Self-assembled 3D porous flowerlike alpha-Fe2O3 hierarchical nanostructures: Synthesis, growth mechanism, and their application in photocatalysis

In this work, a facile route using a simple solvothermal reaction to synthesize 3D porous flowerlike hierarchical nanostructures (HNs) of alpha-Fe2O3 without employing templates or matrices for self-assembly is presented. The morphology and compositional characteristics of the 3D HNs were investigated by various techniques. The 3D HNs composed of 2D nanopetals, were intercrossed with each other and constructed from nanobricks with a length of about 100 nm and a diameter of about 30 nm.
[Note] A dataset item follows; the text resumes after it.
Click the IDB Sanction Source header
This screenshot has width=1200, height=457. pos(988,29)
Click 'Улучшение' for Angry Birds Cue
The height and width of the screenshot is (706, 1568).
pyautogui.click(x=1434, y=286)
Influencing factors such as the reaction time, dosage of reactants and the solvents are systematically investigated. A possible formation mechanism for the 3D HNs is proposed. On the basis of characterization results, the growth of such 3D HNs has been proposed as a self-assembly followed by Ostwald ripening process. The specific surface area of the 3D HNs also was investigated by using nitrogen adsorption and desorption isotherms. The as-prepared alpha-Fe2O3 HNs have a comparatively large Brunauer-Emmett-Teller (BET) surface area of about 52.51 m(2) g(-1). The photocatalytic properties of the as-obtained alpha-Fe2O3 3D HNs are systematically investigated, which was evaluated by the degradation of RhB dye under ultraviolet light irradiation. The result shows that photocatalytic activity is greatly affected by the hierarchical and porous structure.